A Very Thought-Provoking Novella in Translation for #NovNov22

I had hoped to write more posts, but a very busy week with school trips, reports to proofread, and our big fireworks event on Friday meant I was too tired to write, or read much this week. The fireworks were great! But, luckily, I got some serious novella reading in the previous week, so here’s my next post for #NovNov22.

We Had to Remove This Post by Hanna Bervoets

Translated from the Dutch by Emma Rault

The second week of Novellas in November hosted by Cathy and Rebecca has the theme of novellas in translation. I bought myself this one a few months ago after hearing Ian McEwan praise it. Not necessarily a recommendation to slavishly follow, but when I looked the book up, it’s theme made it an absolute must-read.

Kayleigh had been working in a call centre, but it didn’t pay enough and she needs rent money after breaking up with her girlfriend. She gets a job working for a social media company as a content moderator. She now spends all her days reviewing and applying labyrinthine rules to offensive videos and pictures, rants and conspiracy theories, and deciding which need to be removed. Every trigger word you can think of applies.

Just as in a call-centre, the employees here have targets to achieve – a really high rate of work and breaks measured by the minute, with little hope of advancement. Their % resolution rate isn’t helped by the ever-changing moderation rules imposed by the platform who, impressed by this group, give the easier decisions to another team in another country. Despite this, Kayleigh is good at her job. There is also cameraderie between the employees in her intake and shifts, she makes a new set of friends, and finds a new girlfriend too.

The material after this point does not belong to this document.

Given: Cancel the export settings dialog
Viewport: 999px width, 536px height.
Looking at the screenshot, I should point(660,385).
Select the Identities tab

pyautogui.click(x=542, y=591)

But the stresses and strains of spending your days watching and applying the rules to posts by potential terrorists, self-harmers, animal torturers, you name it, and all the other nasty things that people post online begins to get to people, even Kayleigh. Senses do get dulled, alcohol after the shift doesn’t necessarily blank it all out, risk taking becomes more normal. Then, in the final pages of the book came one of those, ‘Did I really just read that?’ moments. I had to go back and re-read them. I couldn’t possibly tell you any more! It begins, however, as a flashback with Kayleigh writing an explanatory letter to a lawyer…

The images that keep me up at night, Mr. Stitic, aren’t the gruesome pictures of bleeding teenagers, or the videos of stabbings or decapitations. No, what keeps me awake are images of Sigrid, my dearest former colleague. […] -those are the images that I would like to forget.

Her warts and all story of working there follows. This novella is not easy reading, but it feels very real – the stuff of waking nightmares. It is fast-paced, yet surprisingly subtle, taking the reader with Kayleigh as she becomes unwittingly affected by her work. The translation is superb and seamless. An appendix gives a list of further reading on the subject with many academic references, and it’s clear that Bervoets has based her novel on a sound bed of research. I must admit that as I read it I despaired that we need people to do this awful job, and those that do it deserve to be given proper support, which was lacking for Kayleigh and her colleagues. I would really recommend this well-written and thought-provoking novella, but it is grim.

Source: Own copy. Picador hardback, 134 pp. BUY at Blackwell’s via my affiliate link (free UK P&P)

8 thoughts on “A Very Thought-Provoking Novella in Translation for #NovNov22

  1. kaggsysbookishramblings says:

    Sounds interesting, but hard going definitely. I dip my toe into the nicer end of social media, but I know there is some really vile stuff out there – I’d hate to have to deal with it on a day to day basis…

  2. Liz Dexter says:

    Thank you for reading it and reporting back for those of us who heard about it but couldn’t face the grimness. Sounds well-researched and all-too-necessary.